The New Zealand government’s much-hyped relaxation of New Zealand cannabis laws announced Wednesday 8 February 2017 is a politically focused “baby step” and very disappointing for the sick New Zealanders who are desperate to access safe, affordable cannabis medicine.
Whilst every step forwards is appreciated, the progress is more beneficial to Associate-Minister Peter Dunne himself than it is to our citizens who have chronic and debilitating illnesses.
The new policy was so devoid of content that I wondered if I had missed something, so I rang Peter Dunne’s media advisor Rob Eaddy to double check. My call confirmed that from the patients’ perspective, not much has changed at all.
The Minister has failed to adopt the suggested mechanism of adding “c” for cannabis to regulation 22 of the Misuse of Drugs Regulation. This would have enabled doctors to prescribe Cannabis products in the same way as cocaine and morphine/opioid medicines- without bureaucratic approval.
Instead, all that has changed is that Associate-Minister Dunne has delegated the approval process to his Ministry. This might make life easier for the Minister to manage his paperwork in an election year, but it doesn’t help patients who still need to deal with the red tape, stress, and delay of finding both a GP and a specialist who will seek approval from the Capital on their behalf.
The Minister’s encouragement of doctors to consider medicinal cannabis is more positive but is dependent on NZ doctors being aware of the cannabis options and having the time, courage and resources to apply on behalf of their patients.
Until the NZ Medical Association steps up and offers training on medicinal cannabis, patients will need to search for doctors who self-educate and are willing to commit time and resources to support qualifying patients through the process.

PROVIDED DATA
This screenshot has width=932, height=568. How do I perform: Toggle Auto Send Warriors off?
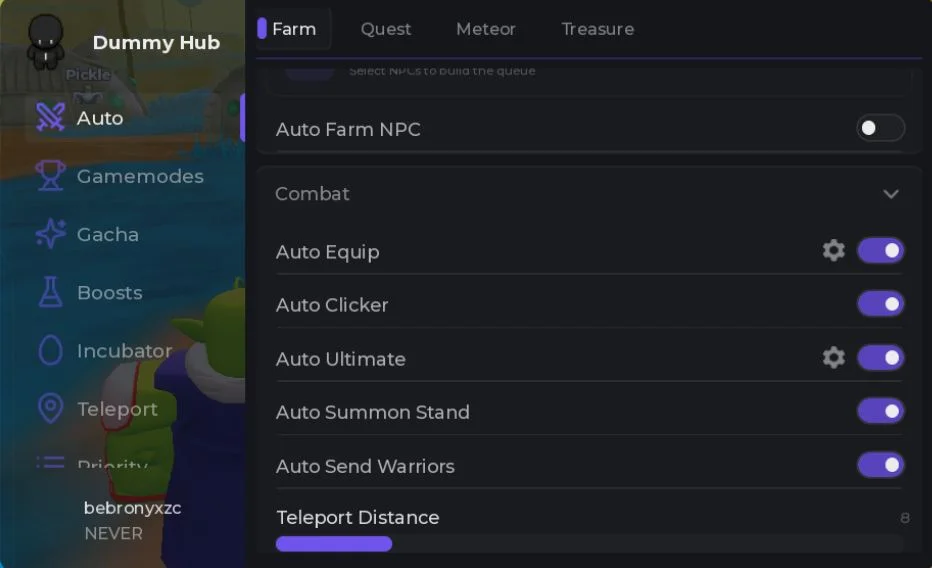point(880,465)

PARTS OF THE EXERCISE
1. In the commentary on New Zealand's 2017 medicinal cannabis policy change, whom did the writer phone to confirm what the new policy contained?
2. Extend the commentary on New Zealand's 2017 medicinal cannabis policy change, picking up right after its last sentence.

RESPONSES PER TASK
1. Rob Eaddy, Associate-Minister Peter Dunne's media advisor.

2.
While every step forward is positive, it is disappointing that the Minister’s media spin is far bolder than his actions. Just as he implored the Police to exercise discretion not to prosecute medicinal users, rather than performing his own duty of updating the law, he has again missed an opportunity to remove the bureaucratic red tape by trying to transfer blame to the doctors.
Most will agree that the choice of medicine is one for doctors and patients, rather than politicians or bureaucrats. However, if the Minister himself endorses this, then why retain the red tape at all?
Providing educational resources for doctors and removing bureaucratic interference would surely be far more likely to facilitate patient access to the best medicines to suit their circumstances.
Fifth Year medical student Tori Catherwood is crowd-funding through PledgeMe to prepare a documentary to educate NZ doctors on medicinal cannabis. I have forwarded information to the Associate Minister and invited his support for this documentary as a timely, practical and cost-effective way forward. I await his response.
Meanwhile the public can only hope that this baby step will soon be followed with more effective policy change to enable sick citizens to access safe affordable cannabis medicine without having to break the law.
About the Author
Sue Grey is a lawyer based in Nelson, New Zealand, who specialises in emerging legal issues. She acted for Victoria Davis obtaining the first known discharge without conviction for a medicinal cannabis user, and found the section 8(2)(l) exemption for Rebecca Reider which allows visitors to bring a month’s supply of lawfully prescribed medicine into New Zealand. Sue later guided Rebecca through the process of importing the first legal cannabis flowers into New Zealand. She now represents diverse hemp and cannabis interests.